[Records]
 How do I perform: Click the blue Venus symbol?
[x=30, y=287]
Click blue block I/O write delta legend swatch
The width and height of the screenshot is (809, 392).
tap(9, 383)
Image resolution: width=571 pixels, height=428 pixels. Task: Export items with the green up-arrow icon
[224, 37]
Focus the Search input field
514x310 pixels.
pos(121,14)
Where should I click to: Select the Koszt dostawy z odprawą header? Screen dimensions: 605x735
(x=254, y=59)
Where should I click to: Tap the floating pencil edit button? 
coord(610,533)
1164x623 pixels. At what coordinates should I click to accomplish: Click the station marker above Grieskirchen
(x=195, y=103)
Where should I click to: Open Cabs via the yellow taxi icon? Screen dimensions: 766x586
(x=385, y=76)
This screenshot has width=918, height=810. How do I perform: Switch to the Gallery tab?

__To be done__: Reproduce the Records verbatim from their first line through the line containing "(x=195, y=103)", including that line.

__Written reply__:
 How do I perform: Click the blue Venus symbol?
[x=30, y=287]
Click blue block I/O write delta legend swatch
The width and height of the screenshot is (809, 392).
tap(9, 383)
Image resolution: width=571 pixels, height=428 pixels. Task: Export items with the green up-arrow icon
[224, 37]
Focus the Search input field
514x310 pixels.
pos(121,14)
Where should I click to: Select the Koszt dostawy z odprawą header? Screen dimensions: 605x735
(x=254, y=59)
Where should I click to: Tap the floating pencil edit button? 
coord(610,533)
1164x623 pixels. At what coordinates should I click to accomplish: Click the station marker above Grieskirchen
(x=195, y=103)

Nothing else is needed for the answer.